Edward Yang neo_in_matrix at fastmail.fm
Tue Feb 1 03:11:39 UTC 2005


Jim Cornette wrote:

> Edward Yang wrote:
>
>> Gain Paolo Mureddu wrote:
>>
>>> Sam Varshavchik wrote:
>>>
>>>> Gain Paolo Mureddu writes:
>>>>
>>>>> Sun should really take care of thier JVM if they want to make Java 
>>>>> succeed in *nix. Even their won JVM has many troubles running on 
>>>>> their Solaris platform... So this is more a *nix in general issue 
>>>>> than just Linux alone.
>>>>
>>>>
>>>>
>>>>
>>>> I agree 100%.
>>>>
>>>> Unfortunately, it looks like you posted your message to the wrong 
>>>> mailing list.  This is not the Sun Java mailing list.
>>>>
>>> This was actually a clean follow up to a series of posts about 
>>> memory management in FC and Java came up, hence I forked the thread 
>>> (too long, anyway) into this thread. So no, it is not the wrong list ;)
>>>
>> Okay, I want to add more about Sun's JVM performance.
>>
>> I have posted a message to Sun's forum about the memory footprint of 
>> the JVM on FC3. Please visit 
>> http://forum.java.sun.com/thread.jspa?threadID=590956 for the message.
>>
>>
>
> So if I understand this a bit, you are running Windows and then using 
> Microsoft virtual machine to run Fedora, then running a java virtual 
> machine and it is being a resource hog?
>
> Did you try to run RHL 8.0, then launch the microsoft virtual machine 
> program through wine to launch Fedora and see if the memory resources 
> are any better?
>
> Jim
>
>
Sorry, I think there is some misunderstanding about virutal techonology.

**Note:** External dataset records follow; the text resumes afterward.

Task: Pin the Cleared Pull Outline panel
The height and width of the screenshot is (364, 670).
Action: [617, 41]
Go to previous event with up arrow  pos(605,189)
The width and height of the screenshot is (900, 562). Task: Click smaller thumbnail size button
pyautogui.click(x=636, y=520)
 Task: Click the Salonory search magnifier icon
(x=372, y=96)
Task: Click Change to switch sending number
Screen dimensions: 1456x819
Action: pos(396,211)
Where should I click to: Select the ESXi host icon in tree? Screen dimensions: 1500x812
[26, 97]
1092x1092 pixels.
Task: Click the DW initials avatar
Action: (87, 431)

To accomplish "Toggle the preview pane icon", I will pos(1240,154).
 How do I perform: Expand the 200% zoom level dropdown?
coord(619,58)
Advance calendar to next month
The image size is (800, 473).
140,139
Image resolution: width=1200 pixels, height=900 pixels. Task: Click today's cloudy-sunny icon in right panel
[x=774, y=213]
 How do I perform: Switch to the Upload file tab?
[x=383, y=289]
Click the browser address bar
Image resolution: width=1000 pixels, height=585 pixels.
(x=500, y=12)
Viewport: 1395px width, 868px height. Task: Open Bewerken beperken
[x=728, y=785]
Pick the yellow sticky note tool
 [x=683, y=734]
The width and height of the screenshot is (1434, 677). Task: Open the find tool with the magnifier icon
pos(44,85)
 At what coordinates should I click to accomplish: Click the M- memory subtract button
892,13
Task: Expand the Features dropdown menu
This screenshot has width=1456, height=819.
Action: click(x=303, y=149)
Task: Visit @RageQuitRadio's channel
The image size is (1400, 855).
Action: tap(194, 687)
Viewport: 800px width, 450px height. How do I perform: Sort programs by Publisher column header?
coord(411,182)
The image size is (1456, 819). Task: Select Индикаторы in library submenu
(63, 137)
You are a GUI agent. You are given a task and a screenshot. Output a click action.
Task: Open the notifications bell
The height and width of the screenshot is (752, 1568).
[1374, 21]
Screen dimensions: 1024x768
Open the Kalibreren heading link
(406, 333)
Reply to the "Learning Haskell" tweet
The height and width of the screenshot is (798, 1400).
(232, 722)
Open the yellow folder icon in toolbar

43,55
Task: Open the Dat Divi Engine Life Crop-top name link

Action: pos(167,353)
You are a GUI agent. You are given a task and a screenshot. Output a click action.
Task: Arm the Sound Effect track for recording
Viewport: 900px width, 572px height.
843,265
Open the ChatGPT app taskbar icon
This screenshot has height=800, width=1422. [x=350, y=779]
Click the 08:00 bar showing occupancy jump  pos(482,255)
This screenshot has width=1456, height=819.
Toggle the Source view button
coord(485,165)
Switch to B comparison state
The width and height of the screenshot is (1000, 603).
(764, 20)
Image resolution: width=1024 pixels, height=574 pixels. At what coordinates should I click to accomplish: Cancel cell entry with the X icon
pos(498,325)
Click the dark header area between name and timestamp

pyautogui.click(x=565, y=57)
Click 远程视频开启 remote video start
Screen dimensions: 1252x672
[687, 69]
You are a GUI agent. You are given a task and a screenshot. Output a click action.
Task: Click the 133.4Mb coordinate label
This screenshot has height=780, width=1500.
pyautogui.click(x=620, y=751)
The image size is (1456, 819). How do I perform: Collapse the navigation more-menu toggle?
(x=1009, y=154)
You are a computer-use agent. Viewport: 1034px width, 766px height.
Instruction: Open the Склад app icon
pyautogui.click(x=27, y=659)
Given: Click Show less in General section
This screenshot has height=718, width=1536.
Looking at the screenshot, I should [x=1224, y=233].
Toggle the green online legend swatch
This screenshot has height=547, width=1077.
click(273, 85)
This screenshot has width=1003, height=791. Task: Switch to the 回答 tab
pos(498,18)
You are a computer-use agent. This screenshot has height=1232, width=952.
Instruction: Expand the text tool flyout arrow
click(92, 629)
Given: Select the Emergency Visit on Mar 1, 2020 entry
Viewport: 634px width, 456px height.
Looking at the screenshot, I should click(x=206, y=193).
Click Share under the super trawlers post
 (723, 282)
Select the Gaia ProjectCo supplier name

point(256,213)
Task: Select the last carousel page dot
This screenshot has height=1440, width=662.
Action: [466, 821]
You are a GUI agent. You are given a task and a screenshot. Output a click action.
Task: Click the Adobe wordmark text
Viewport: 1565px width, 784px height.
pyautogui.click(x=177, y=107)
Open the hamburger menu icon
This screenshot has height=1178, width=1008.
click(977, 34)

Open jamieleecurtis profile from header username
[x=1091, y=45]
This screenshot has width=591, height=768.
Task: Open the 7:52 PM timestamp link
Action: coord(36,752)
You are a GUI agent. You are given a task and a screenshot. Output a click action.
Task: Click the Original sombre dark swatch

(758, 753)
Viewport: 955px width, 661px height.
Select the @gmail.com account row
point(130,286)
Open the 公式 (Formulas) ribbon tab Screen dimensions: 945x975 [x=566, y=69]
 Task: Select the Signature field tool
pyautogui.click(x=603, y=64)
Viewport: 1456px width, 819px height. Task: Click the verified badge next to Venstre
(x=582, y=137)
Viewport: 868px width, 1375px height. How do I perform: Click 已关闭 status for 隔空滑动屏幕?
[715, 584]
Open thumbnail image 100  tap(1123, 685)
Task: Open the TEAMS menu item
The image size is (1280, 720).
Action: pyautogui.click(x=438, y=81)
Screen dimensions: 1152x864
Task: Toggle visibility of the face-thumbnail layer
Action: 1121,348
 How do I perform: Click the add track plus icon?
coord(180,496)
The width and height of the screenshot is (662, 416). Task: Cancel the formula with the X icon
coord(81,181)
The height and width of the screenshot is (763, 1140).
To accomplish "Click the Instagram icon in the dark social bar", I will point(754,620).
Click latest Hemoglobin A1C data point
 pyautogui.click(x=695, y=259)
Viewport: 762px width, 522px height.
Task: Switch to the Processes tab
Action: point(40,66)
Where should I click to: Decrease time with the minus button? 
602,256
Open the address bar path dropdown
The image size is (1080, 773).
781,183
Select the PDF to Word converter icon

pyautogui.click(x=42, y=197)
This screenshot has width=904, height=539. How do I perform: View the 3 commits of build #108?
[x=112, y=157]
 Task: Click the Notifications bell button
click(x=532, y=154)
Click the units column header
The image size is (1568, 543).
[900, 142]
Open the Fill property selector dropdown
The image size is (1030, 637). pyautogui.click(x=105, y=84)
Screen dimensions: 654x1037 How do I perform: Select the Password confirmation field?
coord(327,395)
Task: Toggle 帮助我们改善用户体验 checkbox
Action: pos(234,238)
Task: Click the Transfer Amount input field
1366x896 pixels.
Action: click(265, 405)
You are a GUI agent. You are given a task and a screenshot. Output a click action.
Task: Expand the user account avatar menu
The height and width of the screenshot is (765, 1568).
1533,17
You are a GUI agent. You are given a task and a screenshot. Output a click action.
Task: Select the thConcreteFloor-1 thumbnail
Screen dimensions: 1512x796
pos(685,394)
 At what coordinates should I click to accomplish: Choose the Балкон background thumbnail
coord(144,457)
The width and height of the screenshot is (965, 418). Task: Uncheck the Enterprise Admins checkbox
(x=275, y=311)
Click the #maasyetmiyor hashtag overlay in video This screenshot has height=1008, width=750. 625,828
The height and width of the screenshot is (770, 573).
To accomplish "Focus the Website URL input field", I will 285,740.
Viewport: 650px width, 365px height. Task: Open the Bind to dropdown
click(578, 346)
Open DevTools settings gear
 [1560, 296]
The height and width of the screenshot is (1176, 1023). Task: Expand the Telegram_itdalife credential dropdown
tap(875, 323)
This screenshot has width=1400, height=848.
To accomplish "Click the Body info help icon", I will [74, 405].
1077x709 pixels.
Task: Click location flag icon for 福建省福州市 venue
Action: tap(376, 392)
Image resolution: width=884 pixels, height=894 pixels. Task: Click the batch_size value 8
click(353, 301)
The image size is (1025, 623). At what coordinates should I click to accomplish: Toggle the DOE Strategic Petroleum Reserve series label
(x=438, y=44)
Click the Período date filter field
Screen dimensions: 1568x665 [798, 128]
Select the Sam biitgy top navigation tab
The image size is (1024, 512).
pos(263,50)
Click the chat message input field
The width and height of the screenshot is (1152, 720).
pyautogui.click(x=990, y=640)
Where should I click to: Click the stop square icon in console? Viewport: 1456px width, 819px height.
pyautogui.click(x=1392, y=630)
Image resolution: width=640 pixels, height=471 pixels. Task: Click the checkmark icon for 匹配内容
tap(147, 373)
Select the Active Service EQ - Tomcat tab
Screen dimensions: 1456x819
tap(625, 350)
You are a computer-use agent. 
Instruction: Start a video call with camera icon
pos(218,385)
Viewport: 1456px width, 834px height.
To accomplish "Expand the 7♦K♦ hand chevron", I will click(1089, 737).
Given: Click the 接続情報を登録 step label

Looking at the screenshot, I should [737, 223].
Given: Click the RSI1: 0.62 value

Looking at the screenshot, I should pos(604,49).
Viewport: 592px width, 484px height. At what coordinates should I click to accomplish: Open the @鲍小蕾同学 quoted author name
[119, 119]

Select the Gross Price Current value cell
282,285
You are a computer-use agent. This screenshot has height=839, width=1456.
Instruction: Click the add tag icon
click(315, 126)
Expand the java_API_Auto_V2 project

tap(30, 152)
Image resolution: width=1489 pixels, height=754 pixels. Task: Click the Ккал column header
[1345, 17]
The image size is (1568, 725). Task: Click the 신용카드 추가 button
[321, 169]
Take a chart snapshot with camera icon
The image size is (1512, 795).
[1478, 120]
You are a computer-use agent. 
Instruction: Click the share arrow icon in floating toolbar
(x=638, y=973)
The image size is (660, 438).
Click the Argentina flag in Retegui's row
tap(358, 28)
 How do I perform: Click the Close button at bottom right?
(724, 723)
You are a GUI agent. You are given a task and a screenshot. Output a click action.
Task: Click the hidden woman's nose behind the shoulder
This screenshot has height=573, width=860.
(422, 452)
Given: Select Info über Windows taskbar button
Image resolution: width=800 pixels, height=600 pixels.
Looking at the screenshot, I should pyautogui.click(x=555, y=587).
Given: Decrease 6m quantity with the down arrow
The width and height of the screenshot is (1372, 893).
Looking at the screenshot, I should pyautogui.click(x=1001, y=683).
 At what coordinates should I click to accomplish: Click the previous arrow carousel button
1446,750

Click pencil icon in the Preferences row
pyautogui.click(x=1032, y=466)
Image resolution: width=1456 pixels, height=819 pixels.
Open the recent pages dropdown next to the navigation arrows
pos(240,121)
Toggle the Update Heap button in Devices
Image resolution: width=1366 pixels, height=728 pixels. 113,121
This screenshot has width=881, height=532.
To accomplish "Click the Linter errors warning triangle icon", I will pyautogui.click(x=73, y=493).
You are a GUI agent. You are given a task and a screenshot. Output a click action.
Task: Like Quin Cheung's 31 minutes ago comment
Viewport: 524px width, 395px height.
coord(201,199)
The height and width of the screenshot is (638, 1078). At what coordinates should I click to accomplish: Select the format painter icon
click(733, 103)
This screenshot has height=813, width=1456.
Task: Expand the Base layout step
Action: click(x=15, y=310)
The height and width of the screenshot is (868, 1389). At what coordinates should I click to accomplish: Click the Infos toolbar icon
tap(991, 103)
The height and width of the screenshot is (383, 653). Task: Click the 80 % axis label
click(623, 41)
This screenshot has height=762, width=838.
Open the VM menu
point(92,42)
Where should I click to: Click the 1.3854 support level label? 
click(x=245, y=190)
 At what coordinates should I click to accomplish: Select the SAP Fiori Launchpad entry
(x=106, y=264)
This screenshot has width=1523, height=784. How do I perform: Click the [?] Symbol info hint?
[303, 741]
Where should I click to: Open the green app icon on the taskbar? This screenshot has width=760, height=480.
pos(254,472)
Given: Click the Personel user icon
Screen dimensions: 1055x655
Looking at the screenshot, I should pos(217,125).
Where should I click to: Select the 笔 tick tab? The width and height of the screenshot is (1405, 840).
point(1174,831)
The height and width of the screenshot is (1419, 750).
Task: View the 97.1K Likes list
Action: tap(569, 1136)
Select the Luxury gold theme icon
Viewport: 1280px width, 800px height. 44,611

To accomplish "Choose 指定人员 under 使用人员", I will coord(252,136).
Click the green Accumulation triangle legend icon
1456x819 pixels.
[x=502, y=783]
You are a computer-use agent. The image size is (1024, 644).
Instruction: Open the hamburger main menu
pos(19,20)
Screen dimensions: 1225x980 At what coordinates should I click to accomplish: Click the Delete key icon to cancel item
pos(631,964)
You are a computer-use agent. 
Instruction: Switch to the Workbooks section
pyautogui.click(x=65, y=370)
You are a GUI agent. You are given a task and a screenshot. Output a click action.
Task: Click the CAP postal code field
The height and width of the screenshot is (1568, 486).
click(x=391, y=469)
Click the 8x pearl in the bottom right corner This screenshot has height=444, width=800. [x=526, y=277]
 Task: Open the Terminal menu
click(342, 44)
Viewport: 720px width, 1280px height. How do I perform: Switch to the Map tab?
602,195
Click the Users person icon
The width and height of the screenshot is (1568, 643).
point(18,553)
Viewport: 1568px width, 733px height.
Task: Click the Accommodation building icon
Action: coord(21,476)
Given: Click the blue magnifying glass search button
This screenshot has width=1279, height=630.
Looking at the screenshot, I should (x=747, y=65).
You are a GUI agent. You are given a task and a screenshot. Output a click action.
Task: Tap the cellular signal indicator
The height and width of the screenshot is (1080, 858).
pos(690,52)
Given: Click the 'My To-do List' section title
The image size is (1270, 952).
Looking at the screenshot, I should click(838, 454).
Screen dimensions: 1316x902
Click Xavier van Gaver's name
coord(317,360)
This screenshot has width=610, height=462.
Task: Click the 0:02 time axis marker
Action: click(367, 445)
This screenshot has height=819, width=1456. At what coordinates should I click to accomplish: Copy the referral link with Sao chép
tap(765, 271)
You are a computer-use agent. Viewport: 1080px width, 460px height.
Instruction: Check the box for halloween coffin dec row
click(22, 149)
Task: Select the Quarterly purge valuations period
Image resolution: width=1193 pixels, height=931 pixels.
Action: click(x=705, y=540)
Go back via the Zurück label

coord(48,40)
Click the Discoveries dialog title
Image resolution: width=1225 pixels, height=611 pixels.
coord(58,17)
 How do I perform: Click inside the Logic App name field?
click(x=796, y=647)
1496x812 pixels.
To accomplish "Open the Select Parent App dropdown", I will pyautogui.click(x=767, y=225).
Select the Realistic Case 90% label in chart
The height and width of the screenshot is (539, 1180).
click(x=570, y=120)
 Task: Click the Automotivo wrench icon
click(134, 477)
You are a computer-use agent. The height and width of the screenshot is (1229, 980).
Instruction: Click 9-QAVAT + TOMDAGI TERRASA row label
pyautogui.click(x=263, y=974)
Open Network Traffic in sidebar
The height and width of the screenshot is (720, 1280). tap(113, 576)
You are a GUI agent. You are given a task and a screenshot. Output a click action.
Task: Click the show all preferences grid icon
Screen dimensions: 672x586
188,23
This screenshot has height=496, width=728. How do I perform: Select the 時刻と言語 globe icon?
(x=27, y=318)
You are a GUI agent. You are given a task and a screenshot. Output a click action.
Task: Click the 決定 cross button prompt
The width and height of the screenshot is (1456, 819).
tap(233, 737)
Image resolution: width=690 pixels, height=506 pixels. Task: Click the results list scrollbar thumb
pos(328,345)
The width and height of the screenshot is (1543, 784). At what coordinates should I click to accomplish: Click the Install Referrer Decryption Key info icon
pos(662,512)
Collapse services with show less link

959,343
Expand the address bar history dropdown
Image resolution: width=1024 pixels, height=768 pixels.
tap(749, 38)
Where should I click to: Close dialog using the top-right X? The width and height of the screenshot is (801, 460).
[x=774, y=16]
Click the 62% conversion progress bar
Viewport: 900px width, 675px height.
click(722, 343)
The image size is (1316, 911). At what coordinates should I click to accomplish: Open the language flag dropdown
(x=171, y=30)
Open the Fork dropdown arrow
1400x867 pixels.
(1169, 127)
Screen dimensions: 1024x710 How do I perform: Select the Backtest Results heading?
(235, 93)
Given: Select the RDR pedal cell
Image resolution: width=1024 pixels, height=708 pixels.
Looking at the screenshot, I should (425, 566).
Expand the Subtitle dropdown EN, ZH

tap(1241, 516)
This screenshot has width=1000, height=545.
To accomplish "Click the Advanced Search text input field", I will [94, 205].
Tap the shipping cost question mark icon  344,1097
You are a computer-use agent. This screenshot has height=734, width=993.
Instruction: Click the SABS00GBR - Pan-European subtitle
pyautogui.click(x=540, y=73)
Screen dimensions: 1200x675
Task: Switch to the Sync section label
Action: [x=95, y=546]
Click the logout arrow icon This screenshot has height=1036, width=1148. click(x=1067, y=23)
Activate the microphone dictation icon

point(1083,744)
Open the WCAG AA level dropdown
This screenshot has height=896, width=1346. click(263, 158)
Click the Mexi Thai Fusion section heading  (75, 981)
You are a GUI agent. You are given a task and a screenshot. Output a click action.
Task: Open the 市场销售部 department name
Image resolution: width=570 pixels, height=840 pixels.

In a virutal hardware box, the guest OS inside it does not know where it 
is. It may be a litter or much slower than in a real hardware box, but 
the memory footprint should never been any difference. That's why many 
developers use Microsoft Virutal PC or VMWare to test there programs. 
Think about it - you don't have to boot into another OS or go to another 
computer that may be 50 meters far just to test a small problem of your 
progarm!

So I think I I have FC3 installed in a real hardware box, the memory 
footprint of the JVM will be the same.